La tensión en Aston Martin ya no es una fisura, es una rotura total. Mientras Fernando Alonso denunciaba haber perdido la sensibilidad en manos y pies por las vibraciones del motor, su jefe de equipo sugiere que se retiró por «posición en pista». El incendio es incontrolable
El Gran Premio de China de 2026 no solo ha dejado a Aston Martin en el fondo de la tabla junto a los debutantes de Cadillac; ha dejado al descubierto un equipo descabezado. Lo que ocurrió tras las 35 vueltas de Fernando Alonso en Shanghái es un ejercicio de funambulismo político que ha terminado con el jefe de operaciones, Mike Krack, lanzando a su piloto a los leones de la opinión pública.
¿Vibraciones o falta de ganas? La peligrosa tesis de Krack
Alonso fue cristalino: «A partir de las 20 vueltas empezaba a no sentir las manos y los pies». En cualquier otro deporte, esto se llama riesgo de accidente grave. Sin embargo, Mike Krack ha preferido la vía de la sospecha, afirmando en Motorsport Italia que el abandono se debió a que no estaban en posición de puntos: «Si Alonso hubiera luchado por la victoria, habría continuado».
ALONSO VS. KRACK: ¿QUIÉN MIENTE?
Es una declaración letal. Krack no solo ignora el calvario físico del asturiano, sino que insinúa que el bicampeón «se bajó» del coche por desgana competitiva. Es la mayor falta de autoridad y respeto hacia un piloto que ha estirado la vida útil de los coches de Silverstone más allá de lo razonable.
Honda asume la culpa, Krack la reparte
Mientras Shintaro Orihara (Honda) agacha la cabeza y reconoce que el «motor batidora» es responsabilidad japonesa, Krack intenta vender un «progreso» que nadie ve. Hablar de que el coche ya aguanta 33 vueltas seguidas como si fuera un éxito es, sencillamente, insultante para la historia de este deporte. El AMR26 sigue siendo un monoplaza de cola de parrilla, con una batería que hace diez días era un peligro y un motor que hoy es un martillo neumático para el cuerpo del piloto.

La situación es tan grave que la FIA ya ha iniciado una investigación. Si se demuestra que Aston Martin obligó (o pretendía obligar) a un piloto a rodar sin sensibilidad en las extremidades, las consecuencias para la licencia del equipo pueden ser, como reza el titular, letales.

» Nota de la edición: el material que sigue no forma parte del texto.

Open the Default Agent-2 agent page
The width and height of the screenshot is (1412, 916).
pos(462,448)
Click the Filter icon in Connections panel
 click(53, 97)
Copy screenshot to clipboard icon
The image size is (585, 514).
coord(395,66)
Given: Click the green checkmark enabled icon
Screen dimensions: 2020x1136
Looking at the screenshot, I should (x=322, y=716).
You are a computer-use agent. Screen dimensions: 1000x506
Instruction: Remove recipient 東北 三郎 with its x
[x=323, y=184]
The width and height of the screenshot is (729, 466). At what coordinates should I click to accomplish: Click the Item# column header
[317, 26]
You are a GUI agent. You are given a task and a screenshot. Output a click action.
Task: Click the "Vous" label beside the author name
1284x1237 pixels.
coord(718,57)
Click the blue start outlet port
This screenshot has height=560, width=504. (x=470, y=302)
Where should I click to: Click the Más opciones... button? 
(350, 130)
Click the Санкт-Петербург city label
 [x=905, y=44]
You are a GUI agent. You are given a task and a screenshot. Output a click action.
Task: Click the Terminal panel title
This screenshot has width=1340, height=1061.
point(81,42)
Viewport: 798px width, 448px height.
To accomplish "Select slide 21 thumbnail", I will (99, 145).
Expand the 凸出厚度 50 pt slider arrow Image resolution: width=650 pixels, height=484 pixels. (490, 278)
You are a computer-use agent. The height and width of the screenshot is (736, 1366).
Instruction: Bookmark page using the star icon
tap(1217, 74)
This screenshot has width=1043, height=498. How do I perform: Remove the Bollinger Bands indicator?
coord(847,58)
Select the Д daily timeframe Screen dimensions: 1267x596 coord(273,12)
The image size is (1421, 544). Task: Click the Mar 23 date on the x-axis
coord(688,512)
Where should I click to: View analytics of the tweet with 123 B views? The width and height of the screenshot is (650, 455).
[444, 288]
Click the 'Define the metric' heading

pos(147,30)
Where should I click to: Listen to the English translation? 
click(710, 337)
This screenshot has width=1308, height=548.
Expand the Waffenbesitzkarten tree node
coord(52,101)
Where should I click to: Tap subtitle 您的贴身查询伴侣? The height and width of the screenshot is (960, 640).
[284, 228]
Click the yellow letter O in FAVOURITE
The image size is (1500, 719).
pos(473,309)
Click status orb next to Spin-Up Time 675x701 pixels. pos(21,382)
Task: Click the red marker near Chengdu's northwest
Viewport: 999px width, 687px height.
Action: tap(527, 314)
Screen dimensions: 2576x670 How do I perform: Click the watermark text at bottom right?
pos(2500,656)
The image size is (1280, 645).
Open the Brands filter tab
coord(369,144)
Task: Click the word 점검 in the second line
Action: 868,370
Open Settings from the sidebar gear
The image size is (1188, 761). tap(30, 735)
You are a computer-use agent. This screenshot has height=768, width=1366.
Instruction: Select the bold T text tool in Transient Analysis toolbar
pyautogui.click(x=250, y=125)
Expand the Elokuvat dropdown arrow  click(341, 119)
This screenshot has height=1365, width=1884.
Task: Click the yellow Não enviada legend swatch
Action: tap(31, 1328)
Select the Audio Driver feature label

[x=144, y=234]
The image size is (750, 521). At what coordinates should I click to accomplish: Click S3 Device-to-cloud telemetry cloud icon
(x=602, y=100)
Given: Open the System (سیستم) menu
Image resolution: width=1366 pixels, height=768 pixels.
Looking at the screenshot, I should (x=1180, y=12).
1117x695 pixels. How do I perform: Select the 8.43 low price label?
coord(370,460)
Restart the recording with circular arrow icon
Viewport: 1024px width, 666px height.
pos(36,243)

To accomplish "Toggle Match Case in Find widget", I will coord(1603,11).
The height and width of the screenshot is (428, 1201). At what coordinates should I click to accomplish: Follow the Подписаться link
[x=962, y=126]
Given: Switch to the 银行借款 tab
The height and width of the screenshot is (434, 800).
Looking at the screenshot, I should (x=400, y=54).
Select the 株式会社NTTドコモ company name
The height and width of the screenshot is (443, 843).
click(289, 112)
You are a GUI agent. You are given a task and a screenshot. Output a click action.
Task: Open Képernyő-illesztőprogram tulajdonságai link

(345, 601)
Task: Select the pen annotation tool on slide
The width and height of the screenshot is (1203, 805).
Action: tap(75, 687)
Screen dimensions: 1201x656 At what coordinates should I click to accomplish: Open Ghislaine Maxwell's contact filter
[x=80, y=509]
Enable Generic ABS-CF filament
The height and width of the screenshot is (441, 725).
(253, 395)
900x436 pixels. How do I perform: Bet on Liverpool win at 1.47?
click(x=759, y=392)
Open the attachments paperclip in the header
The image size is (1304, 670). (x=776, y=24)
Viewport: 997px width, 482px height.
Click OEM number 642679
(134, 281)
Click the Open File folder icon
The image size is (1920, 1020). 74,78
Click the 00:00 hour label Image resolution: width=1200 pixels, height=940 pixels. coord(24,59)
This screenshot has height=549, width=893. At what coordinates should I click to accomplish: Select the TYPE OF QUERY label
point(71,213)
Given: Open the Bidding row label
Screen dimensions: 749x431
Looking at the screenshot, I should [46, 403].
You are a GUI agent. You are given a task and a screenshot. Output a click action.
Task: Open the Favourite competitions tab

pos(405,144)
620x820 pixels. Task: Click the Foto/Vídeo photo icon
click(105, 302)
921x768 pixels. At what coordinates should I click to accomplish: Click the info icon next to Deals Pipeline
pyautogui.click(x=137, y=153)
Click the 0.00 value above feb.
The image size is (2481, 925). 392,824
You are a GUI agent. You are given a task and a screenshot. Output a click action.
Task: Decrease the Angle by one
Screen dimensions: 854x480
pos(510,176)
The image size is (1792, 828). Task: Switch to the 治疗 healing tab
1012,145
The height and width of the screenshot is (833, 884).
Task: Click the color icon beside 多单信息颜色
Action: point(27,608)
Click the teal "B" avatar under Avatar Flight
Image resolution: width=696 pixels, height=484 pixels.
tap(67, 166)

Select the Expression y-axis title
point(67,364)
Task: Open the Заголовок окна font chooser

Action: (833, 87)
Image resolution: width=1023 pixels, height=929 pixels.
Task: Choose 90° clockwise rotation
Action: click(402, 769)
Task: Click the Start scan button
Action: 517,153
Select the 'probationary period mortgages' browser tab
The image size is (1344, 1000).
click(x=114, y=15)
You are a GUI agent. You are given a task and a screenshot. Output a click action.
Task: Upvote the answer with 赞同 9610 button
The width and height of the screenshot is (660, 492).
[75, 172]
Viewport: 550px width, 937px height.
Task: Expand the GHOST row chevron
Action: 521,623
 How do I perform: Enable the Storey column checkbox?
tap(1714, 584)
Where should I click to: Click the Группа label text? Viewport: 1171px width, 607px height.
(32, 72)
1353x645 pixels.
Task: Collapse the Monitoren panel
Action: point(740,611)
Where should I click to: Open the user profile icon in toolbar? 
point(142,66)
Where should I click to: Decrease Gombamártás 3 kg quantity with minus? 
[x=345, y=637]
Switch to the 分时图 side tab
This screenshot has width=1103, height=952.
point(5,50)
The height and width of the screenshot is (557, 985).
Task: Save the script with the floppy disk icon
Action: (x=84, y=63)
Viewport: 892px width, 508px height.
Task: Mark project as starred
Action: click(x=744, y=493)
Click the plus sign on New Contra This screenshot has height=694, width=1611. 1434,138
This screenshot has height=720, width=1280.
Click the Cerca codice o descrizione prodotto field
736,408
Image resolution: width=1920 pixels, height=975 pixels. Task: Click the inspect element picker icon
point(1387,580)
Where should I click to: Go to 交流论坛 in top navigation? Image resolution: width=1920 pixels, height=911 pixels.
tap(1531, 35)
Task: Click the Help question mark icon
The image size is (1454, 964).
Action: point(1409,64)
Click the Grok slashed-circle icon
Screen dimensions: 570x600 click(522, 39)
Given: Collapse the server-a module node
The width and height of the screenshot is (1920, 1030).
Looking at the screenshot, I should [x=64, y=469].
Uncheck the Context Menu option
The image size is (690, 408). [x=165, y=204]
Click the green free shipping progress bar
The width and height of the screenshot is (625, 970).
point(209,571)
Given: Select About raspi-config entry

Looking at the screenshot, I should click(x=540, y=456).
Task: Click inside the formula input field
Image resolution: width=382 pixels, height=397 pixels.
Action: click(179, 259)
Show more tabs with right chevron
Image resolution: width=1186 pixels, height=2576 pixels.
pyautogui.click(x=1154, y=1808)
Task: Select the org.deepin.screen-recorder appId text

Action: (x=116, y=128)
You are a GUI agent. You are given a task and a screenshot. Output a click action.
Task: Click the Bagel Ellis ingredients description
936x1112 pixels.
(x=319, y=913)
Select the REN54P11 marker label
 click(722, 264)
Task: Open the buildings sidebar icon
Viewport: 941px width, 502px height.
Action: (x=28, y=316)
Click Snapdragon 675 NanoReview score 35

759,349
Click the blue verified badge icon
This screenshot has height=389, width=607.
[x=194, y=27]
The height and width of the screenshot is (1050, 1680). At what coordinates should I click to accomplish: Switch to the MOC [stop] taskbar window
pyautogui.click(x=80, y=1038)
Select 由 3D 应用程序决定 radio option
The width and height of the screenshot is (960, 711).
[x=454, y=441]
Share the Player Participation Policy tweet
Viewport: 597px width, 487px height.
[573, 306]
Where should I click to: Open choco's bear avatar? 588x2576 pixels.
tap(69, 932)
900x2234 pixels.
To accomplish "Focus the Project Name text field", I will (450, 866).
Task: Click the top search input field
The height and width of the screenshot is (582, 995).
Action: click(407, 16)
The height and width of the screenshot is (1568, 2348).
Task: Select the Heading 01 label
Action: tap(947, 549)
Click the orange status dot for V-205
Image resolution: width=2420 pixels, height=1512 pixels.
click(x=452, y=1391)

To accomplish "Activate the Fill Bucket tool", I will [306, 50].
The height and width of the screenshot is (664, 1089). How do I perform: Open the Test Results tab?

Opinión: El principio del fin
No se puede liderar un proyecto de 1.000 millones de euros desmintiendo a tu estrella en la segunda carrera del año. Lo de Krack huele a maniobra para proteger el contrato con Honda de cara a Japón, pero el precio puede ser perder a Alonso antes de que termine el verano. La experiencia nos dice que Fernando no perdona las traiciones públicas. Si en Suzuka el motor no deja de vibrar, lo que empezará a temblar será el contrato del asturiano.